Reproduce the data from the line with "You are a GUI" to the line with "tap(265, 156)", both included, keeping the requests as they are. In the answers, scale every coordinate by 1.55 and round it to a whole number, with halves rounded up.

(Rows from a dataset)
>>>>

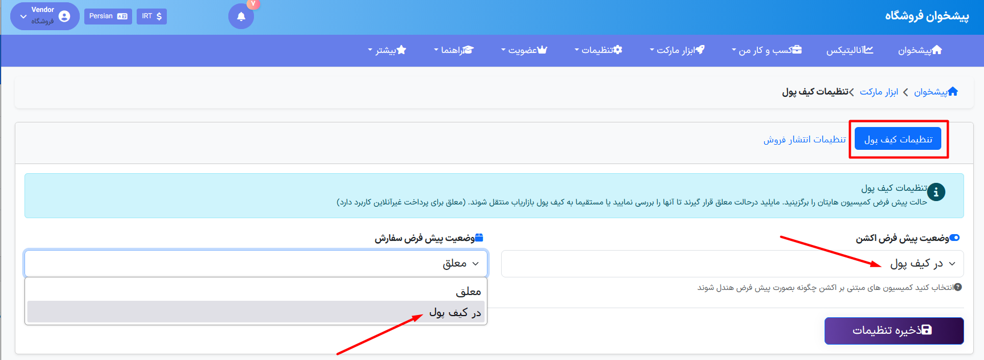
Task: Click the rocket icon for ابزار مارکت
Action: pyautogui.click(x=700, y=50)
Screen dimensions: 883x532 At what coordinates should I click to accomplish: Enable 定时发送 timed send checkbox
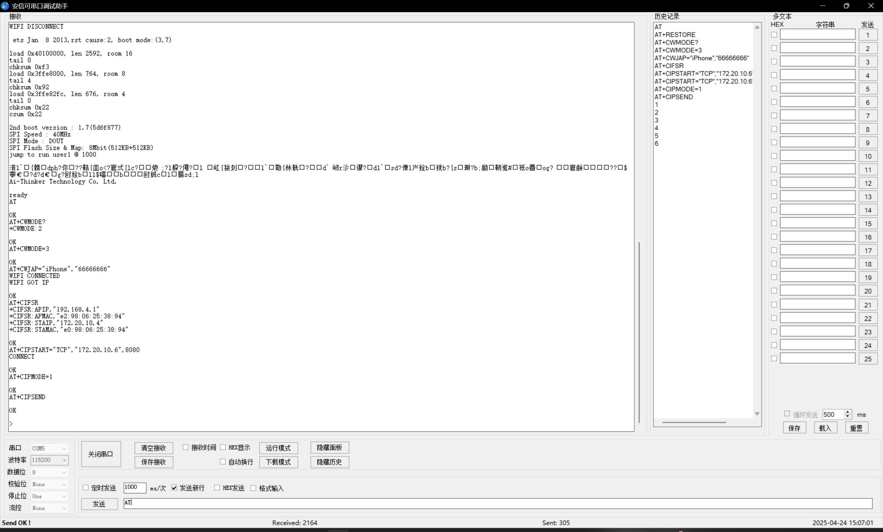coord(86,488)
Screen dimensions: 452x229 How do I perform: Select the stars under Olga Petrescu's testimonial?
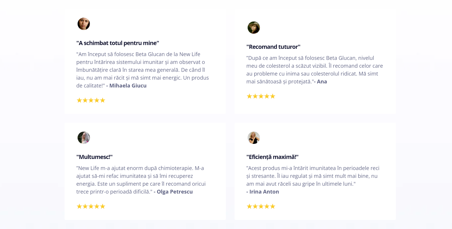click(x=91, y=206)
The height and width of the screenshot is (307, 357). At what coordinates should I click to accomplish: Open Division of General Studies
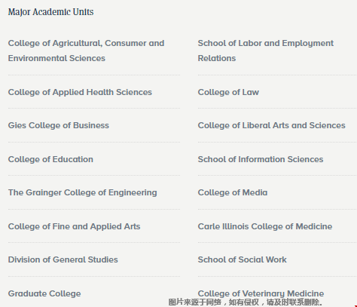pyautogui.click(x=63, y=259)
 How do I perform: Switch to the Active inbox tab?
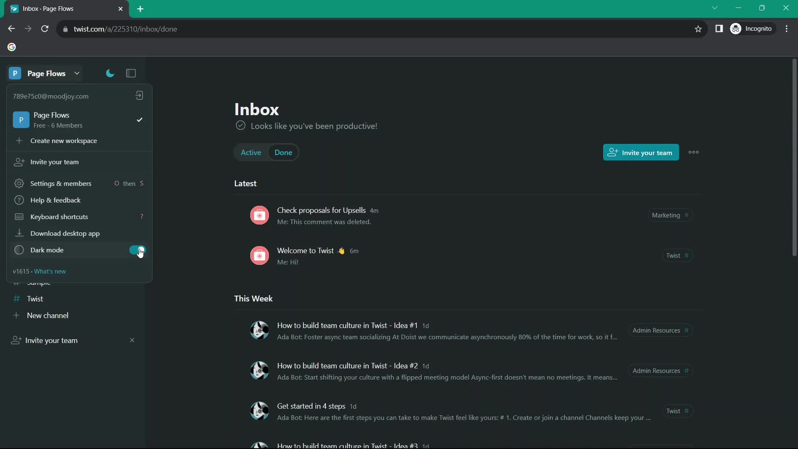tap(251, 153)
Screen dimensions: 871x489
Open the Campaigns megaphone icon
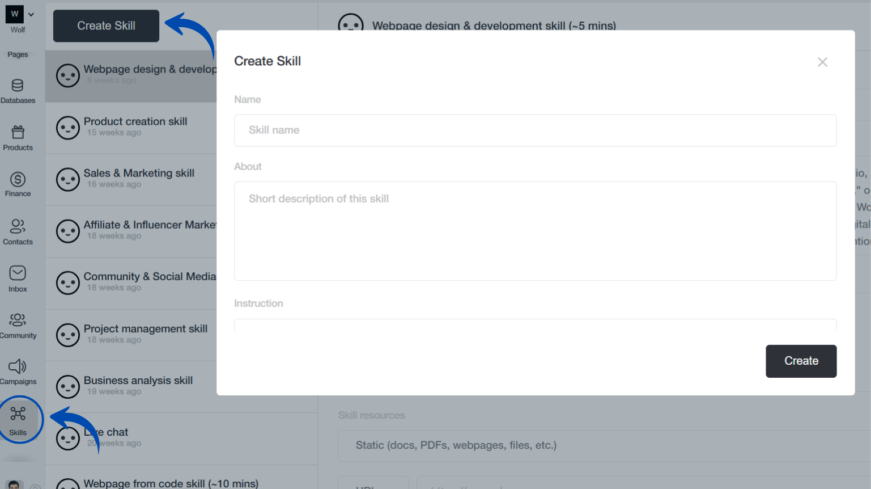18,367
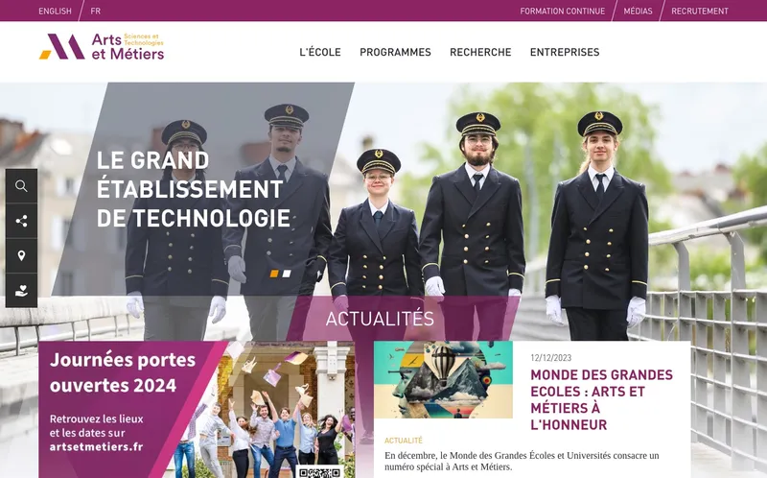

<<<<
>>>>

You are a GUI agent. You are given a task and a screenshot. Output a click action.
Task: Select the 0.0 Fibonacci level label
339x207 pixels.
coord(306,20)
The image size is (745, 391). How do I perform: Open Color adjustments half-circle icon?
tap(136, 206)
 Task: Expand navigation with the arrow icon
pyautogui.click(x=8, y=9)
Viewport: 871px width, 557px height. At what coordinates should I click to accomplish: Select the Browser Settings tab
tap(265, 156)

<<<<

Task output:
You are a GUI agent. You are given a task and a screenshot. Output a click action.
Task: Select the 0.0 Fibonacci level label
339x207 pixels.
coord(474,31)
The image size is (745, 391). How do I perform: Open Color adjustments half-circle icon?
tap(211, 319)
 Task: Expand navigation with the arrow icon
pyautogui.click(x=12, y=14)
Viewport: 871px width, 557px height. At what coordinates should I click to accomplish: Select the Browser Settings tab
tap(411, 242)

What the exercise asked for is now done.